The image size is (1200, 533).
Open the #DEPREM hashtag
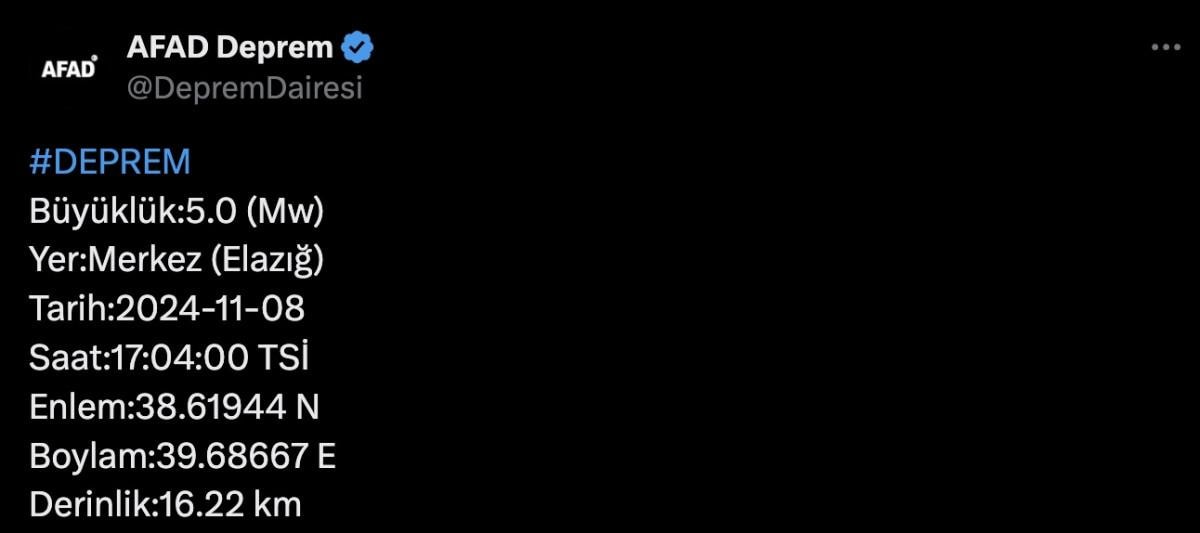[110, 162]
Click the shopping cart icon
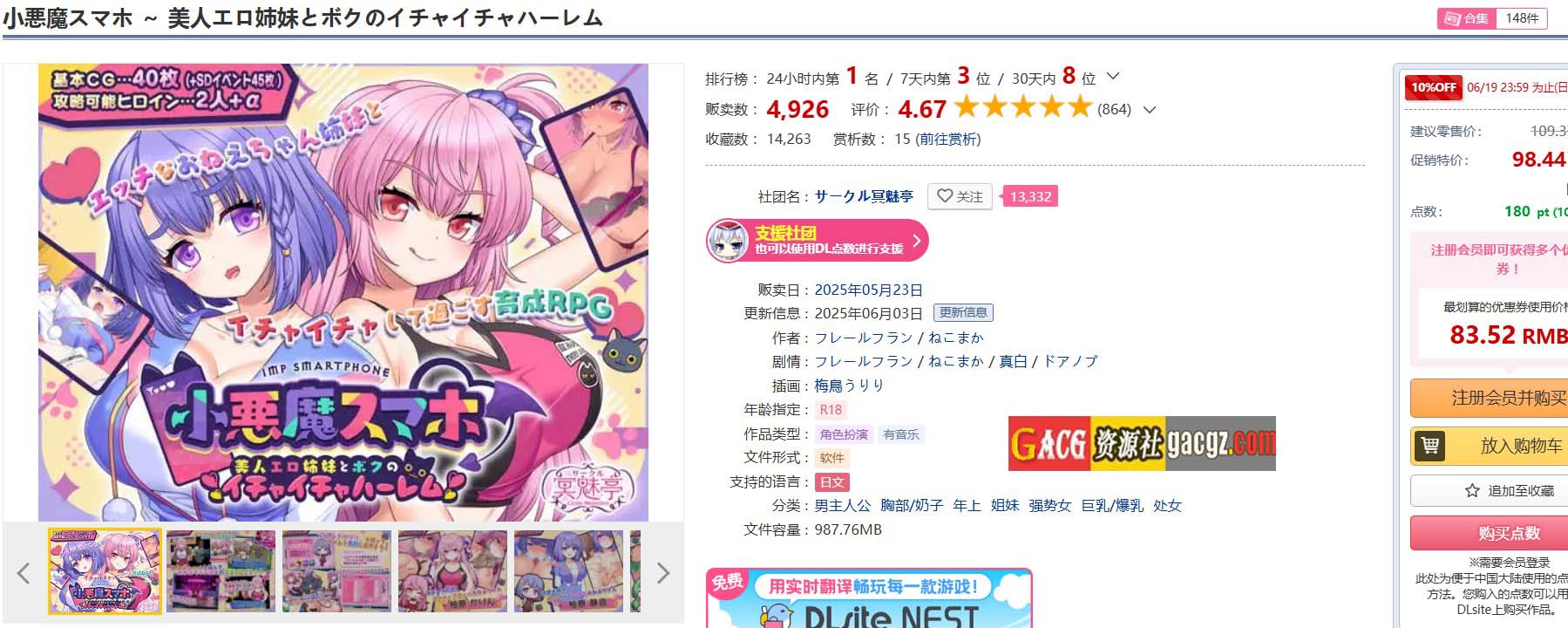The height and width of the screenshot is (628, 1568). [x=1430, y=446]
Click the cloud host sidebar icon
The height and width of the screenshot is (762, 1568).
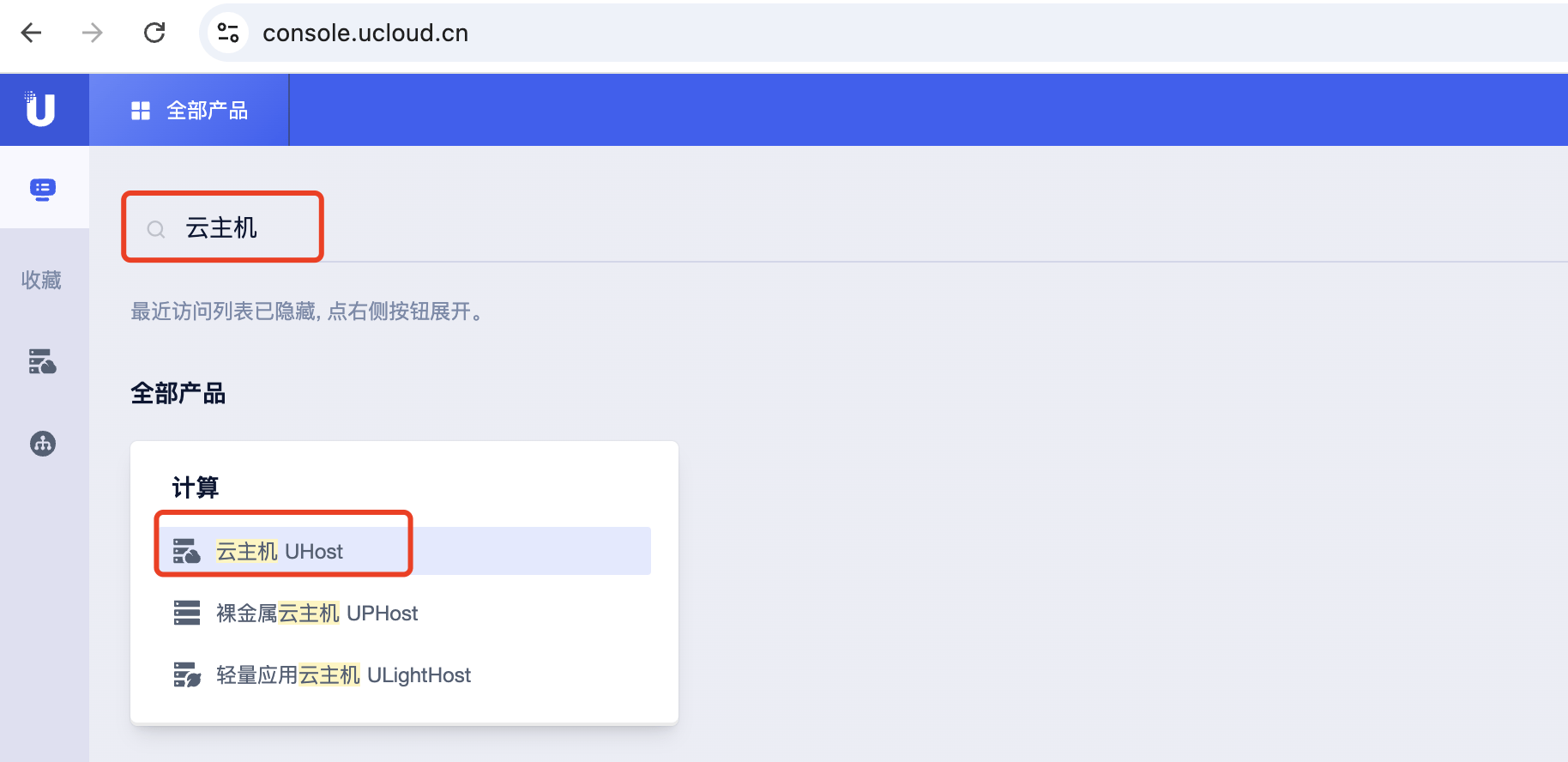(43, 361)
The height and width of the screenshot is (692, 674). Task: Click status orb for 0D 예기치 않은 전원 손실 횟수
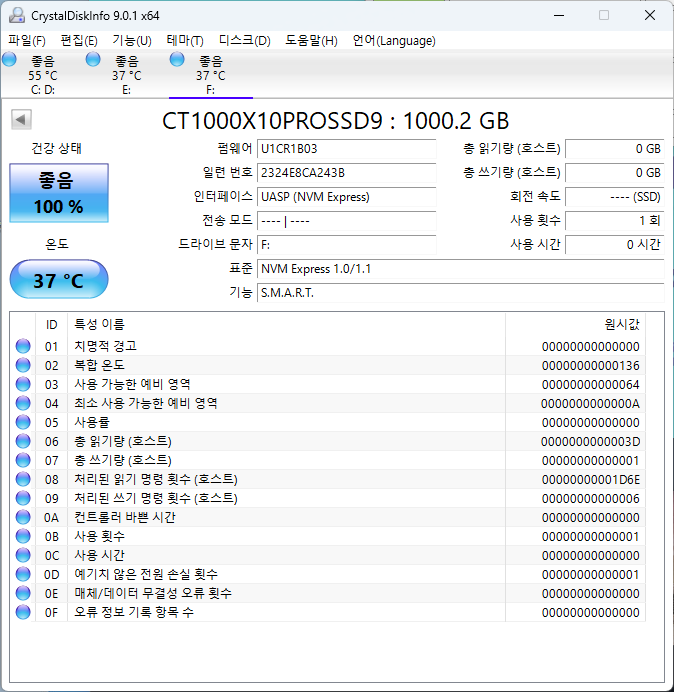pyautogui.click(x=23, y=574)
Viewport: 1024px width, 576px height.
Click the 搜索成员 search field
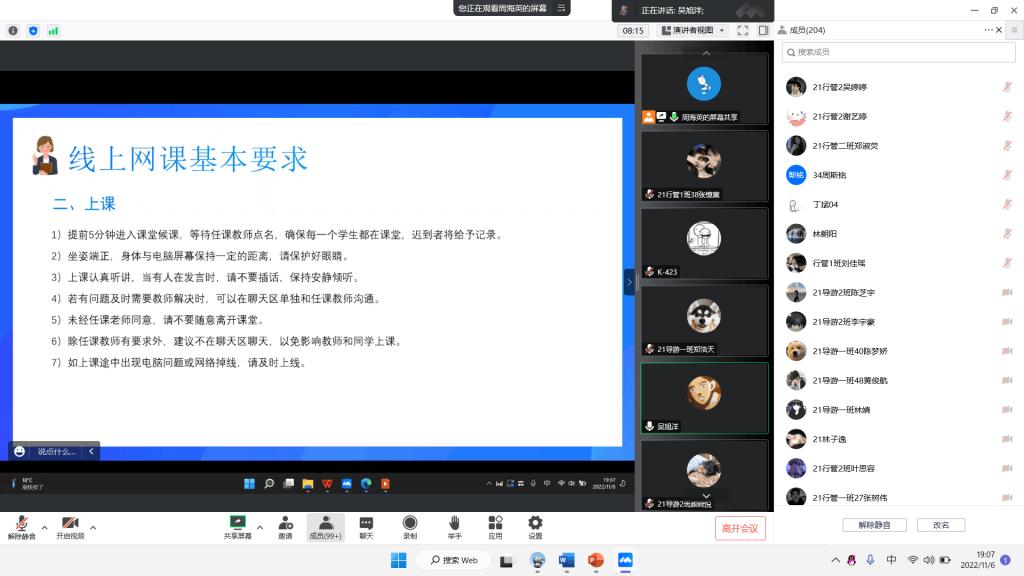click(x=900, y=52)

■ ASSIGNED TASK ■
Your copy must consist solely of the lines from the one containing "Click the cloud host sidebar icon" through the final line of the material above, transcribed exactly, with the pictures left out.

■ RESULT OF THE EXERCISE ■
Click the cloud host sidebar icon
The height and width of the screenshot is (762, 1568).
(43, 361)
The height and width of the screenshot is (692, 674). Task: Click status orb for 0D 예기치 않은 전원 손실 횟수
pyautogui.click(x=23, y=574)
Viewport: 1024px width, 576px height.
Click the 搜索成员 search field
click(x=900, y=52)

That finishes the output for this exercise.